With Primary Care on the cusp of significant change, attendees flocked to the Best Practice Show at the NEC in October to gain more insight into how the latest technologies can support strategic change and an indication of how they are set to shape services in the future.
In addition to over 200 exhibitors, the excellent conference programme - with over 200 sessions across 10 dedicated theatres - provided healthcare professionals with access to compelling insight from healthcare leaders, policymakers, service users and front-line primary care professionals.
Cegedim Healthcare Solutions’ Gianpiero Celino, Clinical Director, hosted a panel session asking: “Are GP IT Systems Friend or Foe?”, which prompted a lively debate. Panel members drawn from Cegedim’s Clinical Advisory Board included Dr Steven Laitner, GP and NHSE Consultant, expert in PHM and Anticipatory Care; Dr Helen Davies, GP and Clinical Lead for Community and PHM at Calderdale CCG; Dr Charlotte Gretton, GP in Winchester Hampshire and freelance healthcare consultant and Professor Krish Nirantharakumar - Professor in Health Data Science and Public Health at University of Birmingham and Honorary Consultant in Public Health Medicine.
Population Health Management
The debate focused on the role of population health data in empowering digital transformation and the importance of joined up technology that not only enables multi-disciplinary teams to communicate effectively but also explores the power of Artificial Intelligence to effectively direct care to the right resources – and encourages far more patient self-care.
The key focus of the debate was the importance of population health and the need for PCNs to truly understand the health needs of their population. It asked how technology can support the redesign of care around the needs of patients and discussed where technology can equip the primary care workforce to work efficiently and to work at scale across health economies.
With Primary Care resources stretched as never before, there is a growing recognition of the essential importance of Population Health Management (PHM) in understanding the different health and care needs within local populations to support the creation of relevant proactive and reactive care services, including green spaces and clean air, as well as health coaching and prescribed medicines.
The panel also discussed the role of Primary Care population health data within the field of research, most notably in gaining better insight into the impact of comorbidities on patients – an area that is, by default, not covered by clinical trials. For patients taking multiple medications, is there an opportunity to reduce the number? What is the impact on their day to day well-being? Population health data can provide invaluable insights that can support individual patients as well as cohorts, especially with the growing power of AI tools that can rapidly identify opportunities for improvements.
This data must be supported by tools and systems that facilitate new care models within General Practice. As the panel agreed, to maximise the value of multi-discipline teams across a wider community, everyone needs access to better ways of communicating and sharing data. Once this bottleneck is overcome, new models of care will become possible – models that will allow patients to be immediately directed to the correct resource without time consuming GP referral.

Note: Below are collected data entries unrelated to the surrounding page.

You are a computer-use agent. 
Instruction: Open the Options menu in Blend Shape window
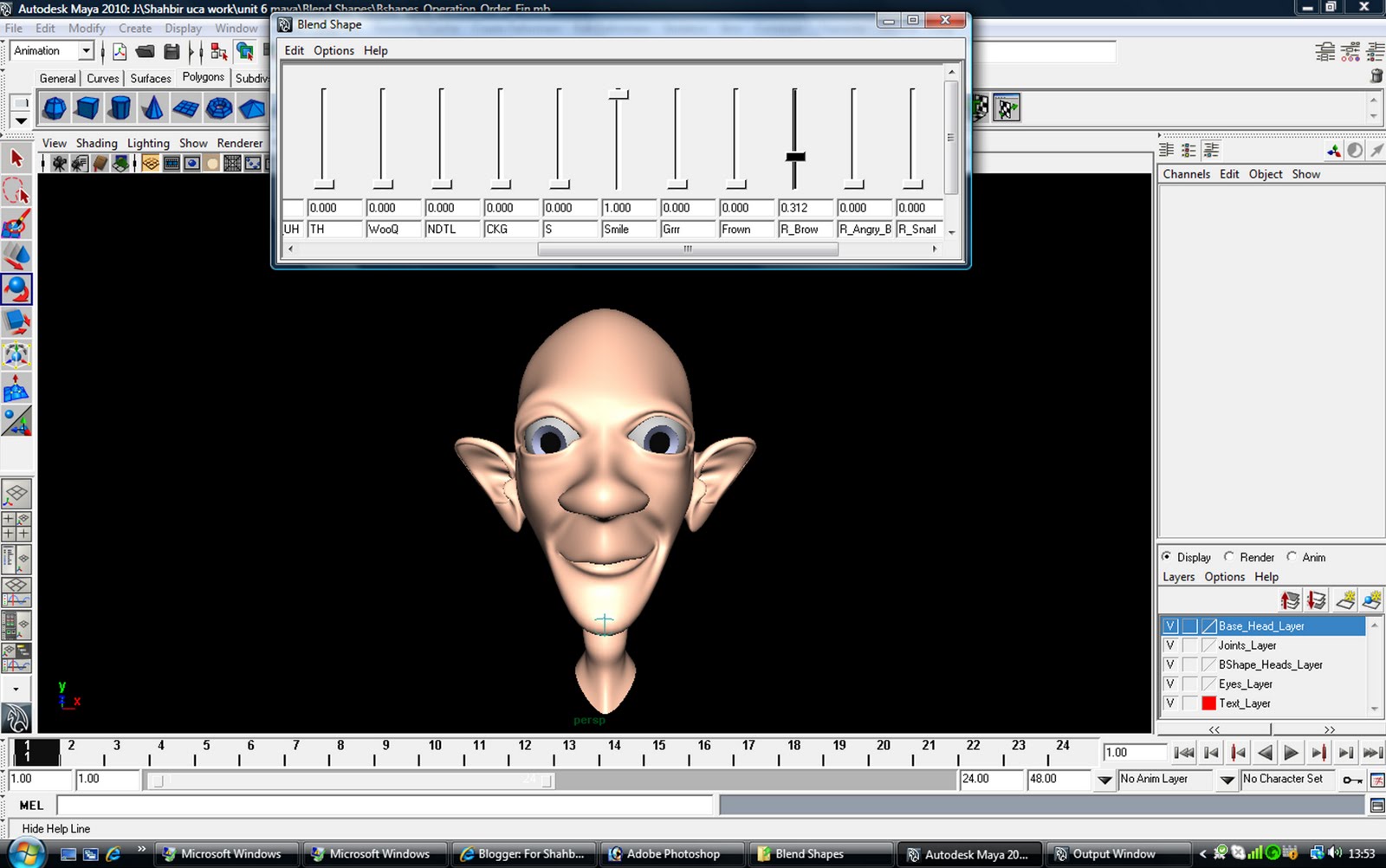pyautogui.click(x=334, y=50)
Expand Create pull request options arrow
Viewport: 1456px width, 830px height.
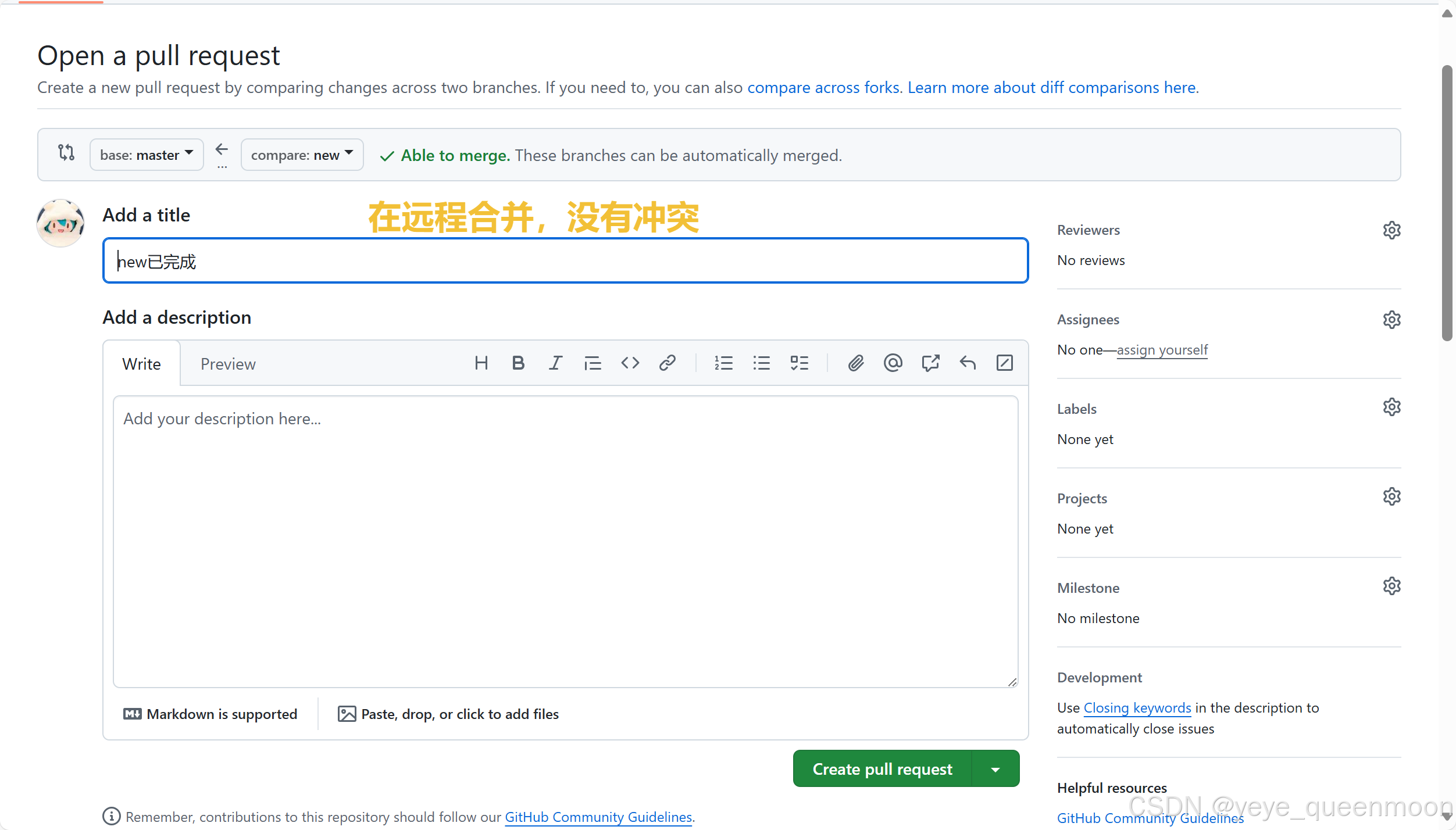995,769
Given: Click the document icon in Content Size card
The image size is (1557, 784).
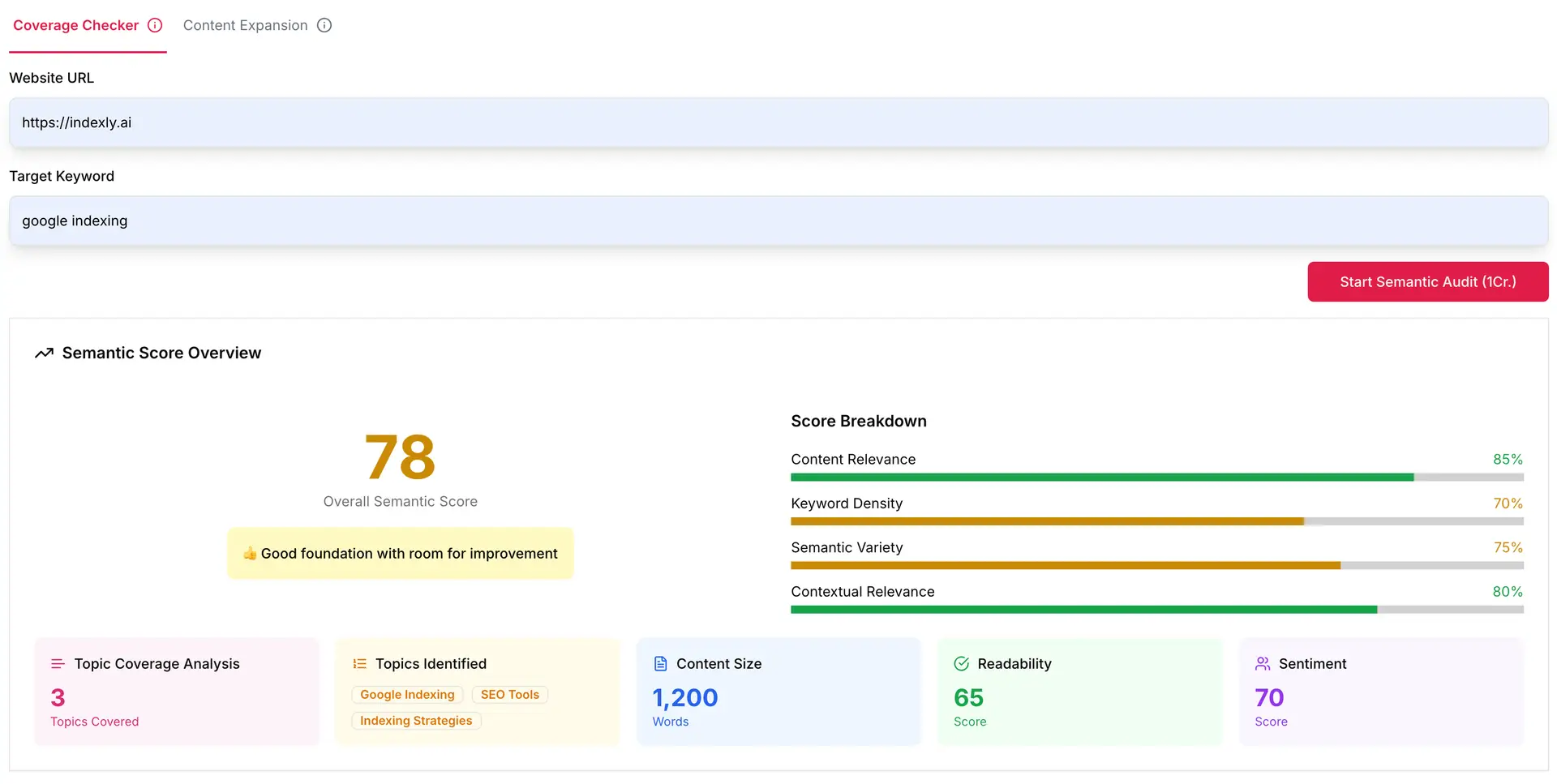Looking at the screenshot, I should tap(659, 663).
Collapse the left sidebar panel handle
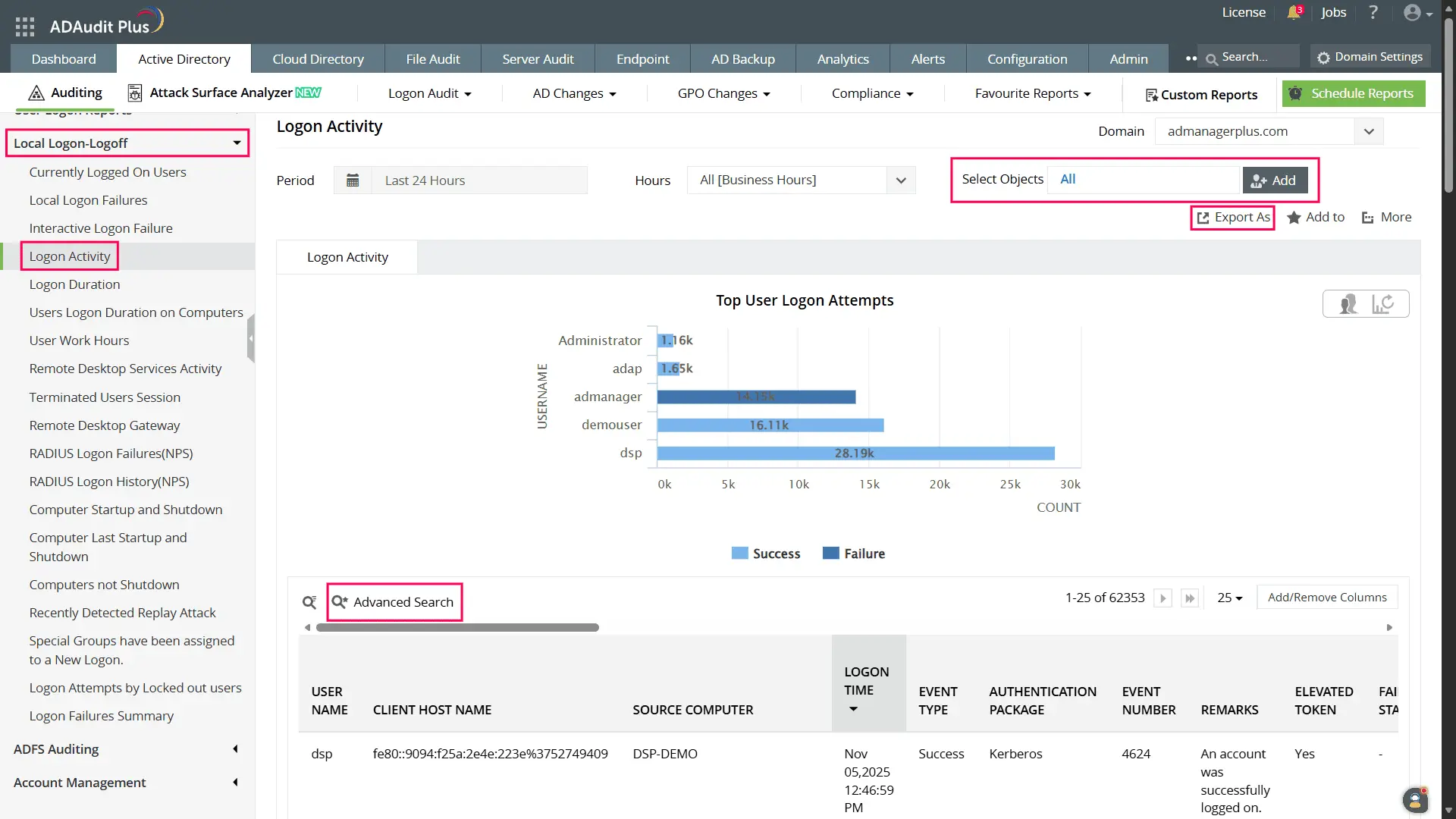This screenshot has width=1456, height=819. [251, 339]
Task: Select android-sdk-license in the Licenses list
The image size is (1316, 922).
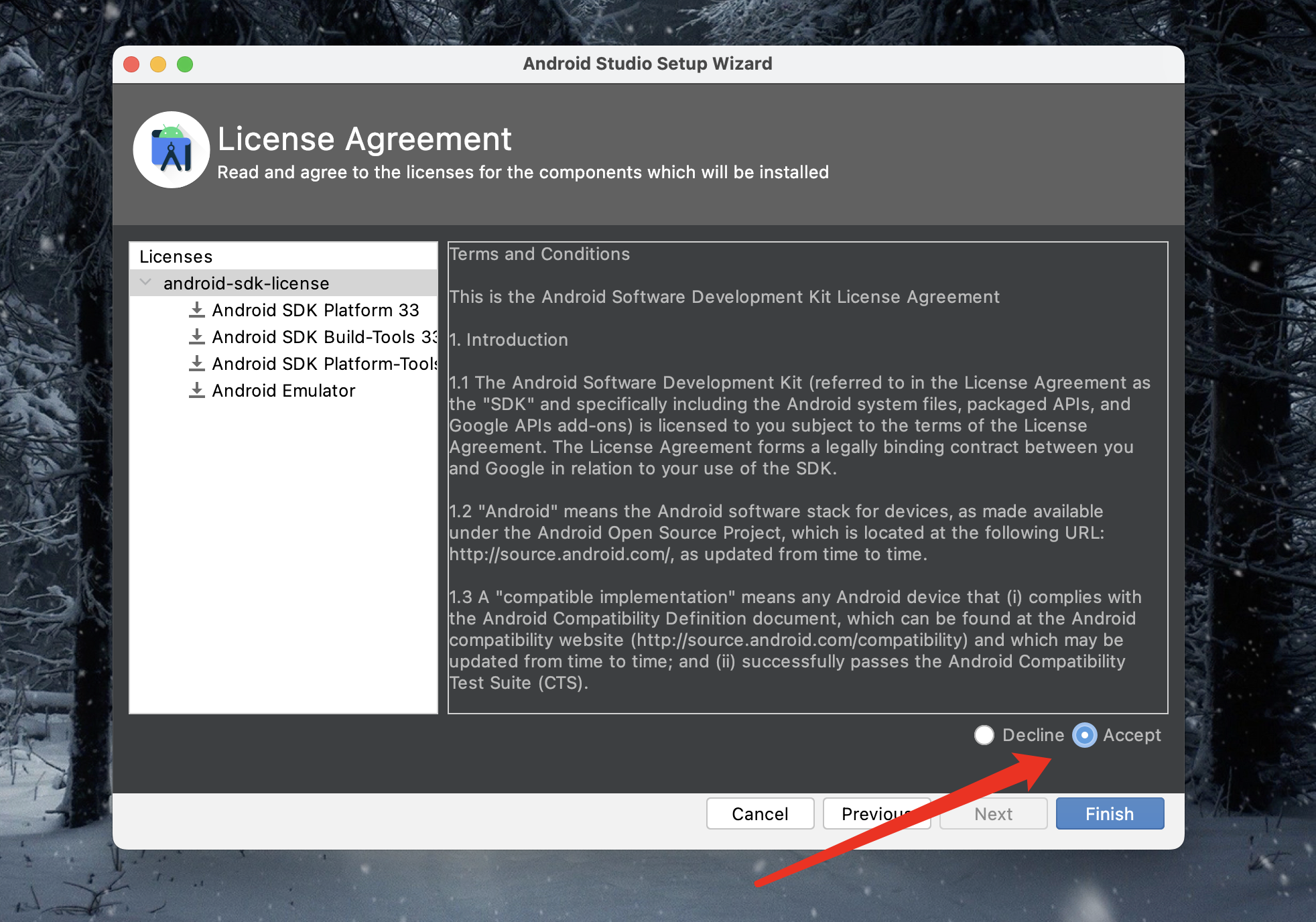Action: [x=246, y=283]
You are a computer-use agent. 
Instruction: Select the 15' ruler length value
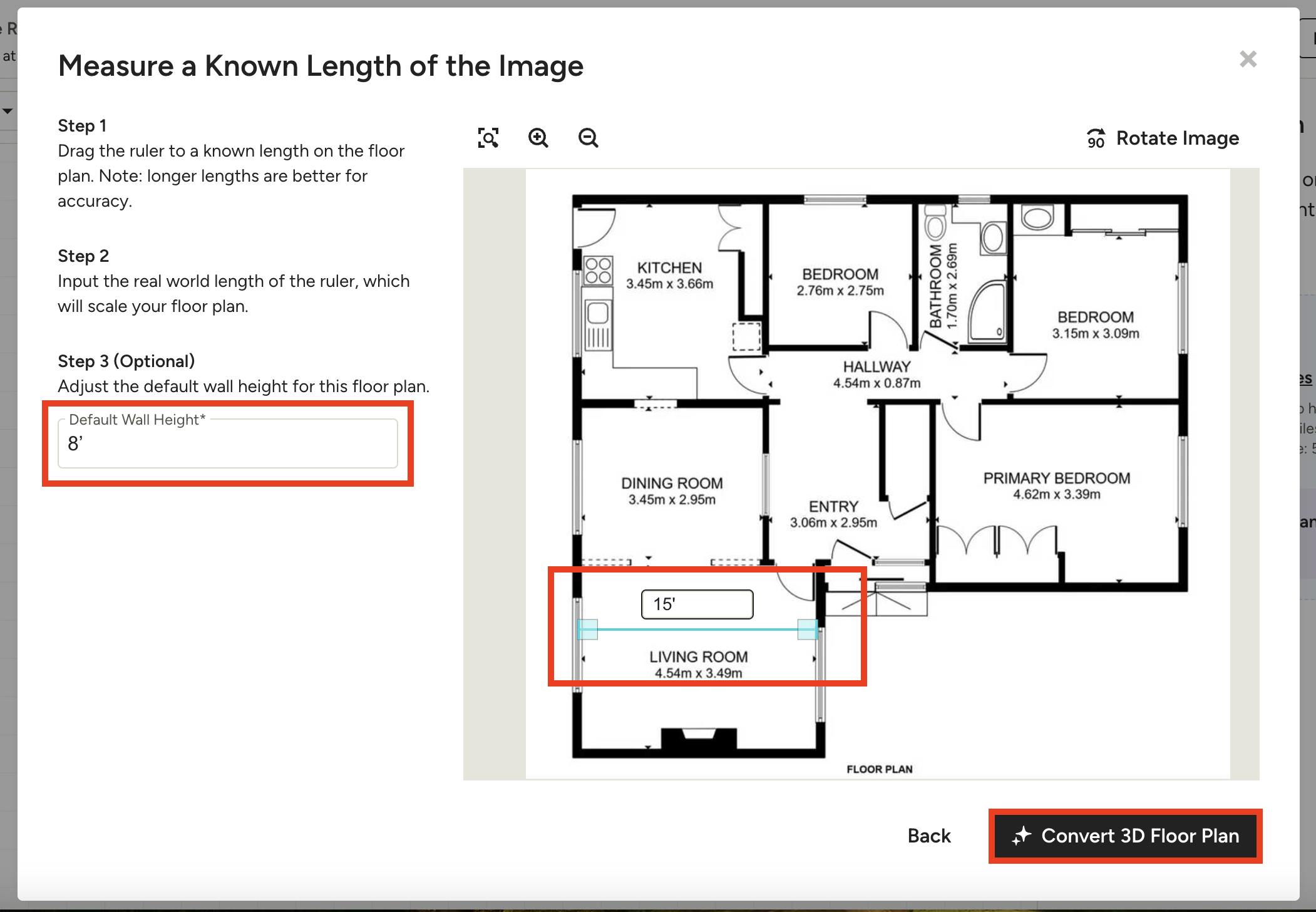(696, 603)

Given the huge demands on primary care at the moment, there was widespread recognition of the challenges faced in finding the time and resources to achieve the improvements in PHM required to improve the quality of care to individuals. How, for example, can PCNs embrace existing, proven technologies to rapidly join up distributed MDTs and ensure patients have faster access to the right service?
The positive news is that while PHM is a relatively new discipline for many in Primary Care, a number of General Practices have already begun to use both information and technology to transform patient care.